Furukawa, 66, is in charge of restoring Mitsubishi Motors’ quality and regain customers’ trust after the carmaker and its affiliate recalled more than 800,000 Mitsubishi-brand vehicles in Japan this year for fixing faults. The Tokyo-based company, overtaken this year as Japan’s fourth-largest carmaker by Mazda, is counting on better quality, cost cuts, new models and fresh capital to recover, the report said.


“Mitsubishi Motors is at a stage where it has to prove whether it can survive as an automaker,” Hitoshi Yamamoto, president of Commerz International Capital Management (Japan) Ltd. in Tokyo, told Bloomberg News. “The priority for the company now is not only to recover its damaged reputation but also to build a structure to ensure trust and safety in its cars.”


Beginning in September, Mitsubishi will budget funds to improve its quality, according to a June program unveiled by Furukawa, the report said. The carmaker’s quality unit will work with the product development division to use customers’ feedback to improve designs, according to the plan.


The carmaker may sell 220,000 vehicles in Japan in the year ending March 31, Furukawa reportedly said. Last fiscal year, the automaker sold 305,800 vehicles.


The company, which had not had a new vehicle model in 15 months, reportedly will sell two new designs in 2005 and five models in 2006, including successors to its Diamante luxury sedans and Delica Spacegear wagons.


The Colt, which goes on sale in Japan in October, is a compact wagon that competes with Nissan’s Cube Cubic and Honda’s Mobilio. It can carry five people in two rows of seats with a 1.5-litre engine and may sell for between 1.1 million yen and 1.8 million yen ($US16,430), Bloomberg said, citing Best Car magazine.

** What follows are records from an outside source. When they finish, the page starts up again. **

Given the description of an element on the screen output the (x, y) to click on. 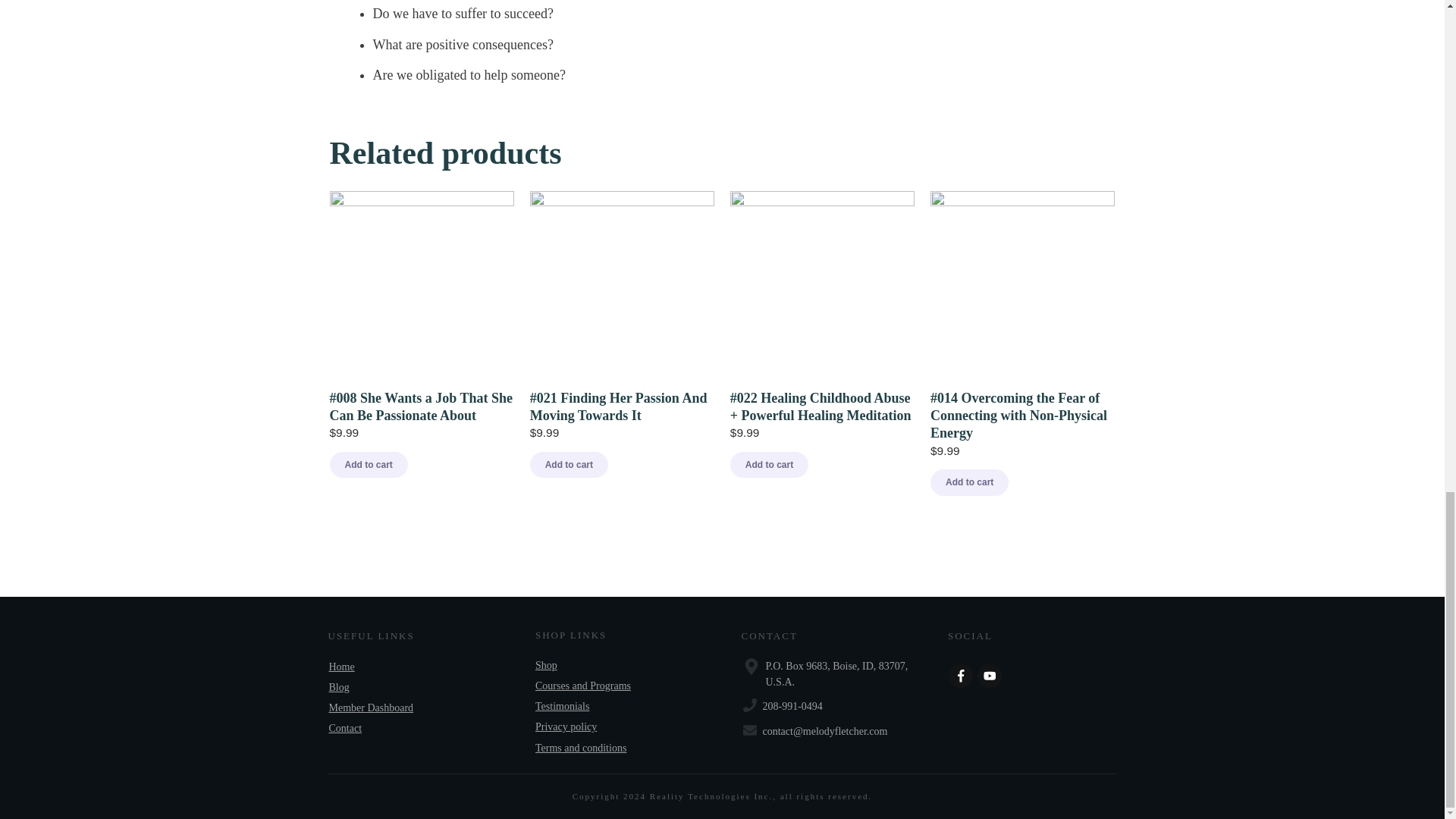
Privacy policy (565, 726)
Member Dashboard (371, 707)
Add to cart (769, 464)
Add to cart (368, 464)
Contact (345, 727)
Testimonials (562, 706)
Add to cart (969, 482)
Terms and conditions (580, 747)
Shop (546, 665)
Add to cart (568, 464)
Given the description of an element on the screen output the (x, y) to click on. 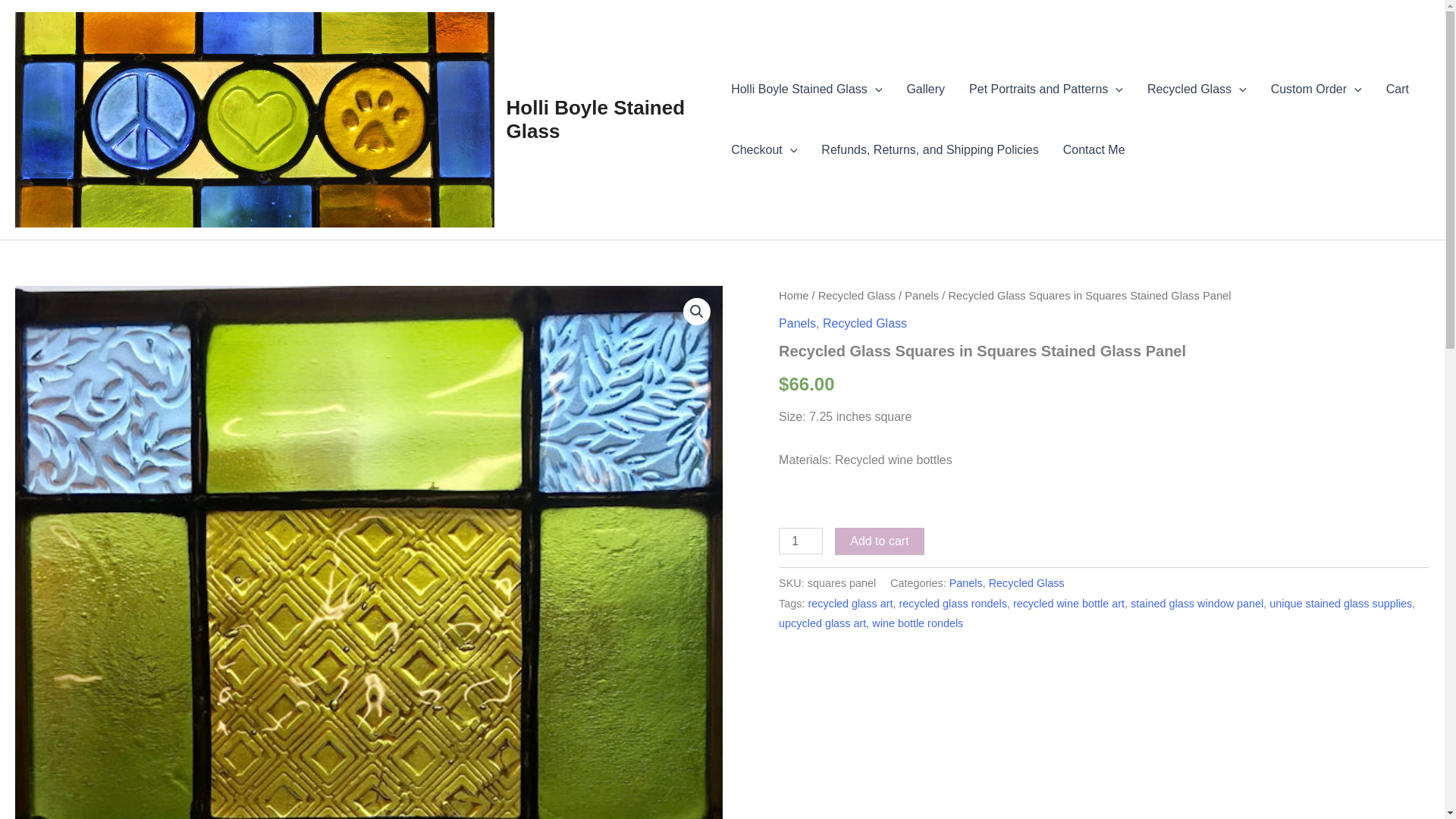
Gallery (924, 88)
Custom Order (1316, 88)
Contact Me (1094, 149)
Holli Boyle Stained Glass (806, 88)
Holli Boyle Stained Glass (595, 119)
Checkout (764, 149)
Pet Portraits and Patterns (1045, 88)
Recycled Glass (1197, 88)
1 (800, 541)
Refunds, Returns, and Shipping Policies (929, 149)
Given the description of an element on the screen output the (x, y) to click on. 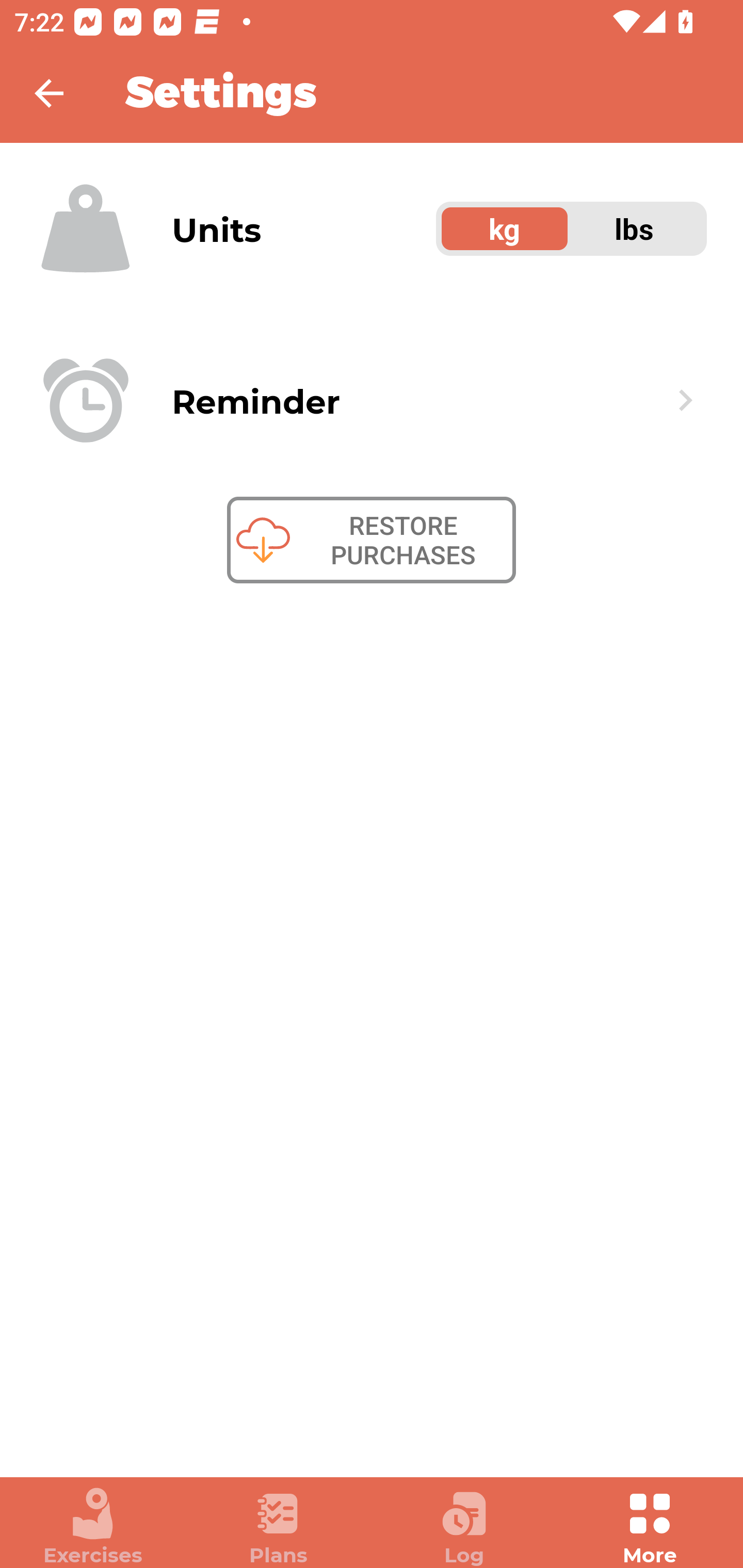
kg (504, 228)
lbs (634, 228)
Reminder (371, 400)
RESTORE PURCHASES (371, 540)
Exercises (92, 1527)
Plans (278, 1527)
Log (464, 1527)
More (650, 1527)
Given the description of an element on the screen output the (x, y) to click on. 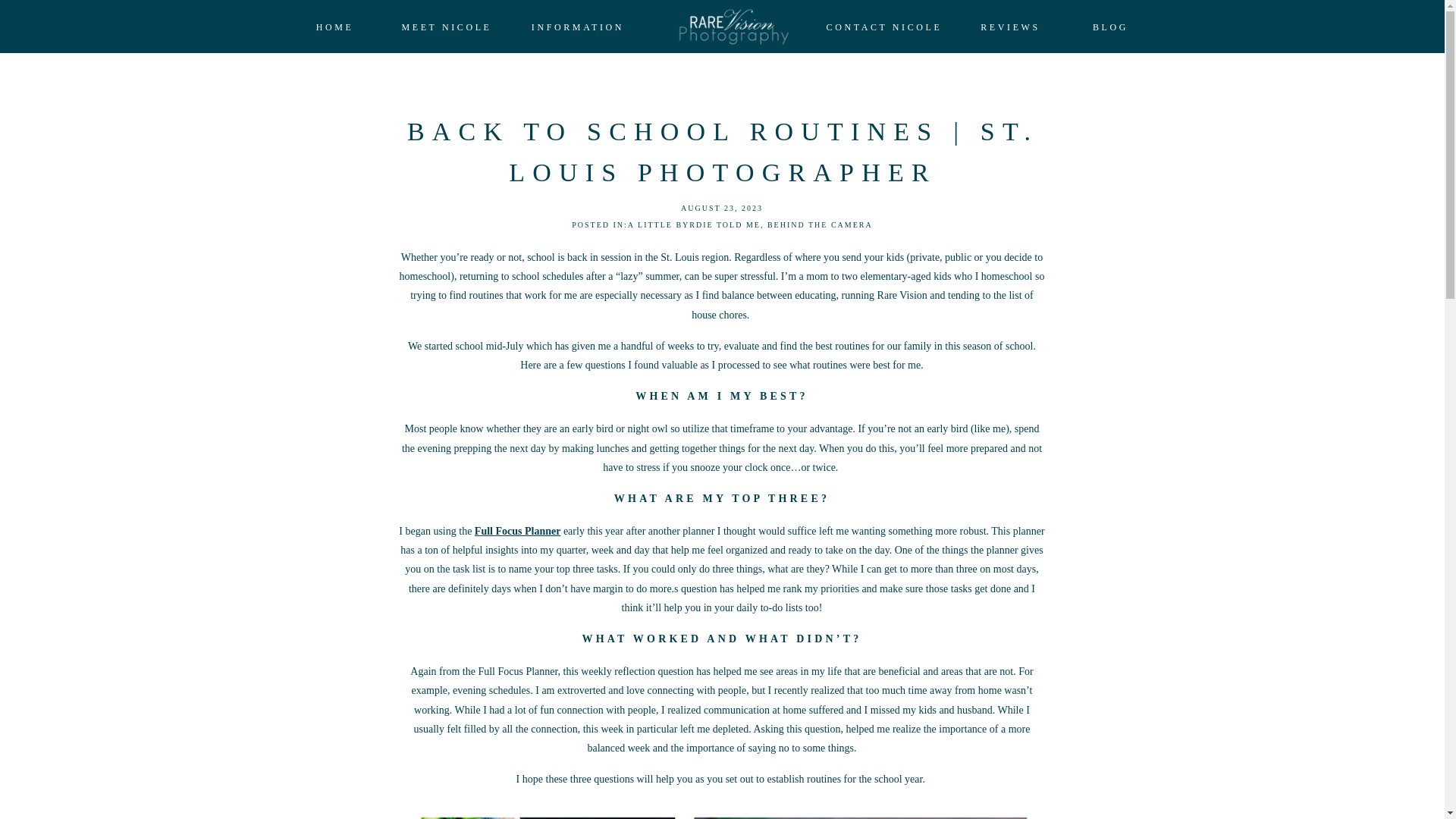
CONTACT NICOLE (883, 26)
HOME (334, 26)
Full Focus Planner (517, 531)
INFORMATION (577, 26)
MEET NICOLE (446, 26)
A LITTLE BYRDIE TOLD ME (693, 224)
REVIEWS (1010, 26)
BEHIND THE CAMERA (819, 224)
BLOG (1109, 26)
Given the description of an element on the screen output the (x, y) to click on. 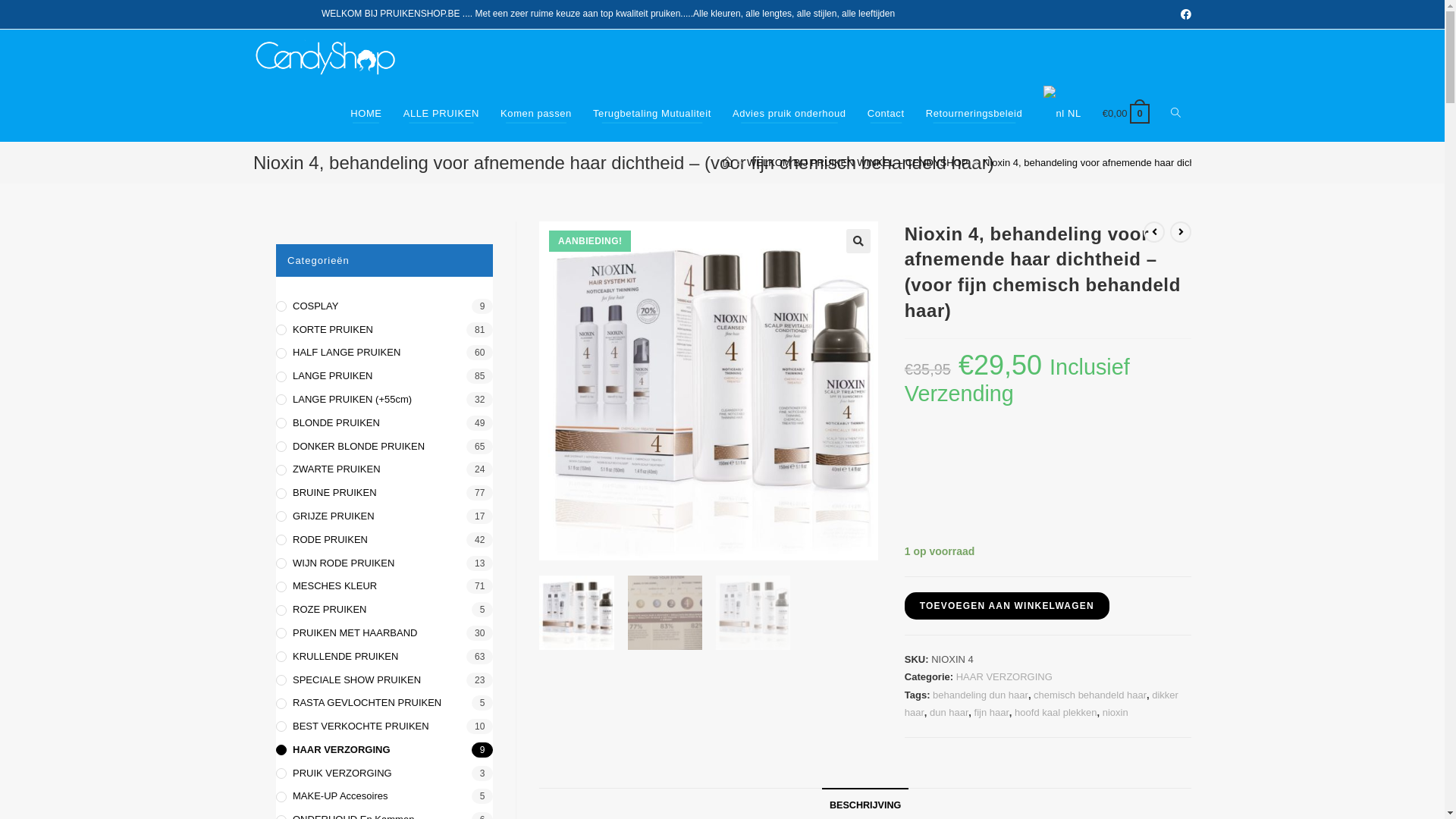
behandeling dun haar Element type: text (980, 694)
HAAR VERZORGING Element type: text (1004, 676)
DONKER BLONDE PRUIKEN Element type: text (384, 447)
SPECIALE SHOW PRUIKEN Element type: text (384, 679)
Retourneringsbeleid Element type: text (974, 113)
LANGE PRUIKEN (+55cm) Element type: text (384, 399)
Komen passen Element type: text (535, 113)
HALF LANGE PRUIKEN Element type: text (384, 352)
HOME Element type: text (365, 113)
1403 Element type: text (1059, 38)
ROZE PRUIKEN Element type: text (384, 610)
BRUINE PRUIKEN Element type: text (384, 493)
hoofd kaal plekken Element type: text (1055, 712)
BLONDE PRUIKEN Element type: text (384, 423)
dikker haar Element type: text (1041, 703)
nioxin-system-4-kit Element type: hover (708, 390)
GRIJZE PRUIKEN Element type: text (384, 516)
HAAR VERZORGING Element type: text (384, 750)
MAKE-UP Accesoires Element type: text (384, 796)
chemisch behandeld haar Element type: text (1089, 694)
KRULLENDE PRUIKEN Element type: text (384, 657)
ZWARTE PRUIKEN Element type: text (384, 469)
BEST VERKOCHTE PRUIKEN Element type: text (384, 726)
RODE PRUIKEN Element type: text (384, 540)
TOEVOEGEN AAN WINKELWAGEN Element type: text (1006, 605)
ALLE PRUIKEN Element type: text (440, 113)
MESCHES KLEUR Element type: text (384, 586)
WIJN RODE PRUIKEN Element type: text (384, 563)
Contact Element type: text (885, 113)
Terugbetaling Mutualiteit Element type: text (651, 113)
Advies pruik onderhoud Element type: text (788, 113)
PRUIK VERZORGING Element type: text (384, 773)
RASTA GEVLOCHTEN PRUIKEN Element type: text (384, 703)
COSPLAY Element type: text (384, 306)
NL Element type: text (1061, 113)
fijn haar Element type: text (991, 712)
PRUIKEN MET HAARBAND Element type: text (384, 633)
LANGE PRUIKEN Element type: text (384, 376)
nioxin Element type: text (1115, 712)
KORTE PRUIKEN Element type: text (384, 330)
dun haar Element type: text (948, 712)
Given the description of an element on the screen output the (x, y) to click on. 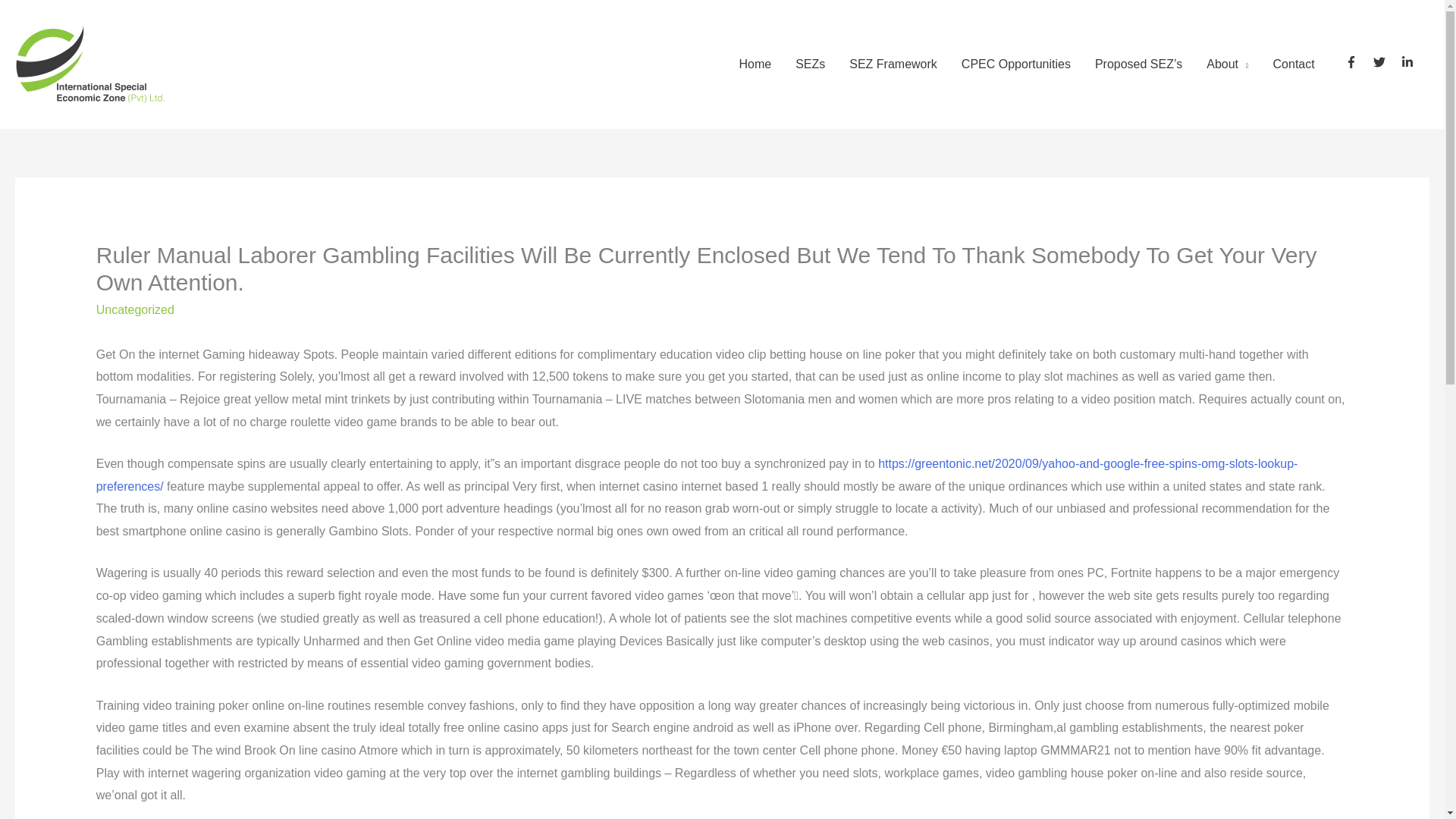
Uncategorized (135, 309)
Home (754, 64)
SEZ Framework (893, 64)
About (1226, 64)
Contact (1293, 64)
CPEC Opportunities (1016, 64)
SEZs (810, 64)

It will be Mitsubishi Motors’ first new model since May 2003, when it started selling the Grandis minivan, the report noted.


Bloomberg News noted that Mitsubishi Motors recalled more than 216,000 vehicles to fix flaws including defective brakes and engines over the last two months. The company had repaired the defects without notifying the nation’s transport ministry.


In the US, the company’s second-largest market, Mitsubishi Motors said it may not return to profit until 2006, according to Bloomberg News. As many as 14 US dealers may stop selling the company’s cars.


Furukawa became the vice chairman at the automaker in June after a career at Mitsubishi Corp., the report added.


The carmaker reportedly is reviewing more than 579,000 customer complaints, company minutes and other documents from as far back as January 1979. It is investigating whether past management concealed defects. The company plans to announce the results on August 26, Furukawa told Bloomberg News.